Enterprises are handling increasing amounts of unstructured data (electronic data that are not stored in a predefined structure, like office documents, e-mail, web info), frequently kept in repositories which have structures of limited efficiency & accessibility. Moreover the internal structure of files is usually not standardised and may not be efficient, in terms of information retrieval and reusability.

According to international studies, more than 85% of business data are of unstructured nature.   The advent of web content and the necessity to use proactively the web channel in the market, has further increased the need to efficiently manage info content of unstructured nature. The volume of information is rapidly increasing, thus becoming unmanageable (info glut).

The  increasing need to handle business information efficiently, in a highly competitive environment, has driven business efforts to improve ways of storing, retrieving, analyzing and reusing unstructured data. All relevant efforts aim to develop a meaningful structure which shall accommodate  unstructured data.
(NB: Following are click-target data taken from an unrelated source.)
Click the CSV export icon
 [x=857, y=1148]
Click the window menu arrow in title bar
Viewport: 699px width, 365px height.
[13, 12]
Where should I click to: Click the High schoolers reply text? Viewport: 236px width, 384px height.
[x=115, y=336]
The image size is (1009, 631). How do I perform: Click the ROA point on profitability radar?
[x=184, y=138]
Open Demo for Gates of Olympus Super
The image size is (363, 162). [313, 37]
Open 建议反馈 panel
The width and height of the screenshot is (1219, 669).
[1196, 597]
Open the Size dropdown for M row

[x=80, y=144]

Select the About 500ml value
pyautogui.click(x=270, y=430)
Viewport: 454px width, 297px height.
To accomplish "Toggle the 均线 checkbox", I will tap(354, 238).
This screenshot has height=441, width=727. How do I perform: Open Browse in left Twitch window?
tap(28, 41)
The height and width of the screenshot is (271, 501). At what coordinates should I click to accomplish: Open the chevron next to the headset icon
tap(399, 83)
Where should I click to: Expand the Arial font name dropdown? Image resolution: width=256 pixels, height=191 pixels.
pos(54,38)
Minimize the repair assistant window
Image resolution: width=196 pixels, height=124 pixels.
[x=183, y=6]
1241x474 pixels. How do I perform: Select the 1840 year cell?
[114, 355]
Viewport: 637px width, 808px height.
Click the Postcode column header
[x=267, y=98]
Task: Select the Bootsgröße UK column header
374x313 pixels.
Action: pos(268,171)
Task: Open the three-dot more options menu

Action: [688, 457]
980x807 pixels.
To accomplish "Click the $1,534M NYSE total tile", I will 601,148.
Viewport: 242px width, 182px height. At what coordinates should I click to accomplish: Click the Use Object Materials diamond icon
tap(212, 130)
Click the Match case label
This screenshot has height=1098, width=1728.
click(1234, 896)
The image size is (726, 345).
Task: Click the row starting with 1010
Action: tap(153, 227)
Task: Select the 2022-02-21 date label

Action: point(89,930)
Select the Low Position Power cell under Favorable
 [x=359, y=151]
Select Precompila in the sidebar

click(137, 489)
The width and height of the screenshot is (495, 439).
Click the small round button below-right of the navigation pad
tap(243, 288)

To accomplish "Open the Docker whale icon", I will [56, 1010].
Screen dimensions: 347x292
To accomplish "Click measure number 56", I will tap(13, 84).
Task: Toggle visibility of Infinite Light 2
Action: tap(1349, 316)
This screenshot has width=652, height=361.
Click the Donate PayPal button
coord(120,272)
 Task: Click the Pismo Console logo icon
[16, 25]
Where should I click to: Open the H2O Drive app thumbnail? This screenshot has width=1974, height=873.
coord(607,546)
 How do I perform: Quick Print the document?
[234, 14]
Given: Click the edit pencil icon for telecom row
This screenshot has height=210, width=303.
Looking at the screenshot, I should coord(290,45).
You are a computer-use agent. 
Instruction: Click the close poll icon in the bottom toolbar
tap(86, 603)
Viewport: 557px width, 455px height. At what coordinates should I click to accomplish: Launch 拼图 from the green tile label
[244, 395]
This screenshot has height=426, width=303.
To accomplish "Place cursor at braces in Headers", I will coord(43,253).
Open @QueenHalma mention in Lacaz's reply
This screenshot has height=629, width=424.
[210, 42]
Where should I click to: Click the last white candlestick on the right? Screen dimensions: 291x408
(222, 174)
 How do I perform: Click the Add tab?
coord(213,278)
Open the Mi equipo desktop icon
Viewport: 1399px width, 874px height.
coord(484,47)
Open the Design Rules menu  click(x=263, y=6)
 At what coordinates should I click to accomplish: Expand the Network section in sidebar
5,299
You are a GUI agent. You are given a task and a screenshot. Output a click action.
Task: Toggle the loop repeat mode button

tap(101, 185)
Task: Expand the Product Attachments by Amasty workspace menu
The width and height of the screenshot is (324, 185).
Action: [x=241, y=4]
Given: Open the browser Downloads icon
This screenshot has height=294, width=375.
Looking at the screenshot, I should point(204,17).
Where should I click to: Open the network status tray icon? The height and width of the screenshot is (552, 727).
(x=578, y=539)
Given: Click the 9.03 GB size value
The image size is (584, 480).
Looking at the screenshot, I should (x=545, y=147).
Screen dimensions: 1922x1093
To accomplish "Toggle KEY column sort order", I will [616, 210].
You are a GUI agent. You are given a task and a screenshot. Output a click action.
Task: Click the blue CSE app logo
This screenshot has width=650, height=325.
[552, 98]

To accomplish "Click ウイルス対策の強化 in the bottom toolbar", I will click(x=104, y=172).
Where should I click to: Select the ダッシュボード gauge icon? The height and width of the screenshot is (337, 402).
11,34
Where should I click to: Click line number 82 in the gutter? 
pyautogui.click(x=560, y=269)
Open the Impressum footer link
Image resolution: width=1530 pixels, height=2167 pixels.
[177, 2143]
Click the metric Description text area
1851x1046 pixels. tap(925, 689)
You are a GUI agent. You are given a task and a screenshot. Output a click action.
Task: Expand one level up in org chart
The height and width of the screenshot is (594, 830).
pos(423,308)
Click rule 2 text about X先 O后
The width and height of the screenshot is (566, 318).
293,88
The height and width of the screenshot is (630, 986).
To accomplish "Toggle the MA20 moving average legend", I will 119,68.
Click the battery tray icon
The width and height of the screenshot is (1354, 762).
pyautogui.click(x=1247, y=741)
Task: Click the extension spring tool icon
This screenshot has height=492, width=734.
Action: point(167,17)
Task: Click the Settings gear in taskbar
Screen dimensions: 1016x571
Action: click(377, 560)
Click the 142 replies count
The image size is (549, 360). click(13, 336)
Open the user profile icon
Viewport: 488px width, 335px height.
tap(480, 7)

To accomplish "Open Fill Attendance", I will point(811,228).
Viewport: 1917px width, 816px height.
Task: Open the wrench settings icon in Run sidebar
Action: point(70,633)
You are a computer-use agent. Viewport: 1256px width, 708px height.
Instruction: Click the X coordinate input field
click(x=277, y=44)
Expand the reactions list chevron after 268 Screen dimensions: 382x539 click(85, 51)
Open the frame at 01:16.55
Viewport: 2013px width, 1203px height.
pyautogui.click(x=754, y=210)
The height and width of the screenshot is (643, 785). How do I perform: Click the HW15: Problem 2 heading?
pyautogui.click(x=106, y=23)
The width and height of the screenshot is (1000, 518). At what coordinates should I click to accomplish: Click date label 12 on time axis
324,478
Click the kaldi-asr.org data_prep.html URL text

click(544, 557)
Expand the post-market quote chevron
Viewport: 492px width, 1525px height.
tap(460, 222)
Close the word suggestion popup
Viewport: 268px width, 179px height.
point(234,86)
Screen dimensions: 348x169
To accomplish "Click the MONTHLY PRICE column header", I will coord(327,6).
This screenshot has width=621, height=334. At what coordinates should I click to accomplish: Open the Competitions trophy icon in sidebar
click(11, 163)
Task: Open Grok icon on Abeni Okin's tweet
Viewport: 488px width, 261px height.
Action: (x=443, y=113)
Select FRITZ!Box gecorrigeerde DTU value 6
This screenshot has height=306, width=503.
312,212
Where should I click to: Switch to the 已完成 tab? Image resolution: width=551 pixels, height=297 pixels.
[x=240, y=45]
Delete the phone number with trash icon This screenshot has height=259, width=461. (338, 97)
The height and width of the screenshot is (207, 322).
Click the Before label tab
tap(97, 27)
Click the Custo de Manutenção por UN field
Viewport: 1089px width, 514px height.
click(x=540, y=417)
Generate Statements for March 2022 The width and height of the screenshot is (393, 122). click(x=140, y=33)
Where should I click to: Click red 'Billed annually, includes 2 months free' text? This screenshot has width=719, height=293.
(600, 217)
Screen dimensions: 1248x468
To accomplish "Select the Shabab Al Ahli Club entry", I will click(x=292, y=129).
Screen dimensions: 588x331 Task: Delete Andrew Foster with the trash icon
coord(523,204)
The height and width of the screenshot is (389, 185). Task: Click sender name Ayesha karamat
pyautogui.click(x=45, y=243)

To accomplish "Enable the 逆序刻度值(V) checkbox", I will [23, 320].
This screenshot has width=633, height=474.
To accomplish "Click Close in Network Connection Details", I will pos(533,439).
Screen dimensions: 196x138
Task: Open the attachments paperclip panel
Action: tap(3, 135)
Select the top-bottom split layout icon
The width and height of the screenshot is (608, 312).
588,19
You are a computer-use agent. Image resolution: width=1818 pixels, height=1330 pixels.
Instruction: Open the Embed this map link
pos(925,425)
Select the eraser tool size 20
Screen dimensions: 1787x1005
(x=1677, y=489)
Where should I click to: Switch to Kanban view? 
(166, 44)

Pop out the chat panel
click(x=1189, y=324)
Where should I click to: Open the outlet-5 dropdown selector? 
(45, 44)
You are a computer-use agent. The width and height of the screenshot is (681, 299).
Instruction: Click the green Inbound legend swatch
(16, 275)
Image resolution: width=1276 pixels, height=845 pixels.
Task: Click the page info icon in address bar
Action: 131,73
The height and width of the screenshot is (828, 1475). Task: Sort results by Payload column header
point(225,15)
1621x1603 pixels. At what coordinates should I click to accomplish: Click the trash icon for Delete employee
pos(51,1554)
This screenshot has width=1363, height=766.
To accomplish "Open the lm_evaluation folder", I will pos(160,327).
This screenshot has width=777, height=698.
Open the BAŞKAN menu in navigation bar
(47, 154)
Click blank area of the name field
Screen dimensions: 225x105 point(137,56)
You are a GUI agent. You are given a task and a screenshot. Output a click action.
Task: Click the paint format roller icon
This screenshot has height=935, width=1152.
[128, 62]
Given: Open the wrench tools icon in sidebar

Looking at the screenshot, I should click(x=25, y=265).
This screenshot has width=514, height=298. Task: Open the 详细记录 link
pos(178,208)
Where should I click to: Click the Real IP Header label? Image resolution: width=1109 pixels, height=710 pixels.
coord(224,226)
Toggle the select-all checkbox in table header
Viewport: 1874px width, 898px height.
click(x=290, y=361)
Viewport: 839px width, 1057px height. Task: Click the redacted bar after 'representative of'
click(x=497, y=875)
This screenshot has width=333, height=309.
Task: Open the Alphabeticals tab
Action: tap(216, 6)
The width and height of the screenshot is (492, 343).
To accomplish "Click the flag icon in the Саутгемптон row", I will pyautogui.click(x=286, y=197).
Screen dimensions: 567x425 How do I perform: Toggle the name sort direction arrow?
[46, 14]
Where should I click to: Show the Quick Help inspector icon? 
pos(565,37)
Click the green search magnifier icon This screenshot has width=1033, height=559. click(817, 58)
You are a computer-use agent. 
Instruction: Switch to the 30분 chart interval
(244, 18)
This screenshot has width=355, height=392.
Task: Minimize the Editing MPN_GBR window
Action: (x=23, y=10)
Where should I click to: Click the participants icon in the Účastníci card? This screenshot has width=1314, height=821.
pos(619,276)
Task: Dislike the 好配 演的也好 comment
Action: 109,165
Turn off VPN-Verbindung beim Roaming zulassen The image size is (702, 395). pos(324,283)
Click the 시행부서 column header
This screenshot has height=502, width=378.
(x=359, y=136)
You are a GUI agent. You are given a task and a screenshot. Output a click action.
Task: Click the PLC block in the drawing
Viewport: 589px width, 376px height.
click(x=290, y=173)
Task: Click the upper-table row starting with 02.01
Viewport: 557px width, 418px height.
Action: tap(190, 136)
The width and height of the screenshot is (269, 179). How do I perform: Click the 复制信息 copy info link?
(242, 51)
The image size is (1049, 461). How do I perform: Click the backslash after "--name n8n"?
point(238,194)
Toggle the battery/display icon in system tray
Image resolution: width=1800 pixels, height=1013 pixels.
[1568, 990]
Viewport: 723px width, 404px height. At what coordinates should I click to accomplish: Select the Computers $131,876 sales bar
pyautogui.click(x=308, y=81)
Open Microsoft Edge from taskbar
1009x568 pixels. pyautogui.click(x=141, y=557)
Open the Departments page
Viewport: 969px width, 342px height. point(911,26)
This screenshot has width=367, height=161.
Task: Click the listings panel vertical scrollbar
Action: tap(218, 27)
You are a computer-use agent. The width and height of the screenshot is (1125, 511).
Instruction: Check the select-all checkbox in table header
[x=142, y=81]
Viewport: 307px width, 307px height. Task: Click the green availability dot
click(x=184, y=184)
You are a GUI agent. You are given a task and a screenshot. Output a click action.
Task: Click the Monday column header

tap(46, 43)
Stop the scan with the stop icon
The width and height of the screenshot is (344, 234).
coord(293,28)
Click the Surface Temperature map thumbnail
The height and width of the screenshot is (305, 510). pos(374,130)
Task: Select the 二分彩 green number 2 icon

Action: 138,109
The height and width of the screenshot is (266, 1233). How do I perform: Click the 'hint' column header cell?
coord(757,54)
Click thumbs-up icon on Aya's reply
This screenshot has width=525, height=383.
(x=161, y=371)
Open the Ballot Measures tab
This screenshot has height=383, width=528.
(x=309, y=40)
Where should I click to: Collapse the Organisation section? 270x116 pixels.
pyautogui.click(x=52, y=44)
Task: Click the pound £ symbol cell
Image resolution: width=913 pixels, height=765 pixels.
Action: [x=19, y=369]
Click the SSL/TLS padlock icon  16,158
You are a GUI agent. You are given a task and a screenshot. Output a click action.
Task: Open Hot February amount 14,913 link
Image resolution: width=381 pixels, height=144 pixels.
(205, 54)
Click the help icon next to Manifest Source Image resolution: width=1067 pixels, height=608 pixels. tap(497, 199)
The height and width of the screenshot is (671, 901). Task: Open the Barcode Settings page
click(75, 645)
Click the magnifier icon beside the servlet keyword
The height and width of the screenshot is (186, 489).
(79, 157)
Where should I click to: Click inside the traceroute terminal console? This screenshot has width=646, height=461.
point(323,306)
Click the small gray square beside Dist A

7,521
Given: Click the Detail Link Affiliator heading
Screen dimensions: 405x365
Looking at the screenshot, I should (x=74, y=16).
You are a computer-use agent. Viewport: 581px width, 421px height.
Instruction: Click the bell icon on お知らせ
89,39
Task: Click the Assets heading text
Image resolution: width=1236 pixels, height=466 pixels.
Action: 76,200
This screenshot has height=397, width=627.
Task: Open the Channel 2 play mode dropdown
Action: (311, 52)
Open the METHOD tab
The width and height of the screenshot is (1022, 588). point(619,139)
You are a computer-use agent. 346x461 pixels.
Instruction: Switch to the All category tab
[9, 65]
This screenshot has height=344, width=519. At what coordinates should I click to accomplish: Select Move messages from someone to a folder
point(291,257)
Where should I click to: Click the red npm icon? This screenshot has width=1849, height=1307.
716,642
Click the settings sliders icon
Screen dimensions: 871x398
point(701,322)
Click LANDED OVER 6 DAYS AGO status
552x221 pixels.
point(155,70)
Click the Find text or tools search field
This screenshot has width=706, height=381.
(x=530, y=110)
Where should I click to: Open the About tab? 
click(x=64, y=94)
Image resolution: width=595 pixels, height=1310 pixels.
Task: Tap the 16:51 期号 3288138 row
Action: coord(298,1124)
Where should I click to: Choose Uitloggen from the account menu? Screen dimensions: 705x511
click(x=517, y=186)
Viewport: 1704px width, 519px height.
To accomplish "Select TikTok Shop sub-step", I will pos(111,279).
In other words to convert unstructured data to semi-structured data: data having a higher degree of structure than the former (not using a highly granular structure as data stored in fields of a relational database table,  but also not stored in a loosely & ineffectively structured data repository).  

Traditionally, techniques & technologies used to handle structured data (DBMS, SQL) were incompatible to those used to handle unstructured data (file servers, content management systems, collaboration tools). The term Business Intelligence stems from the structured world while the term Knowledge  or Content management  stems from the unstructured world. The combined retrieval & analysis of  information (e.g. for a Customer) from both structured & unstructured data has been traditionally carried out manually. 

However the term business intelligence does no longer refer exclusively to the structured data world.Convergence of structured & unstructured data technologies, is currently experienced.

The introduction of a central data repository can mitigate the negative effect caused by the development of information silos. A common rule for structured and unstructured data. 

In order to develop a structure for handling unstructured data, an information model needs to be developed. This model has to accommodate the needs of different user groups: customers,  info users, content authors, while being structured meanifully: e.g. per product line, per business process

The use of DTDs (Document Type Definition) or XML schemas to structure content internally by introducing semantic tags, can highly enhance the capability to retrieve and reuse information hidden in documents.

The use of the standard RSS (Rich Site Summary) has being expanding on the Web, to describe the content of sites, especially on content which is frequently being updated (e.g. news content). RSS allows site syndication, an approach to share content on the web, thus increasing its accessibility & diffusion.   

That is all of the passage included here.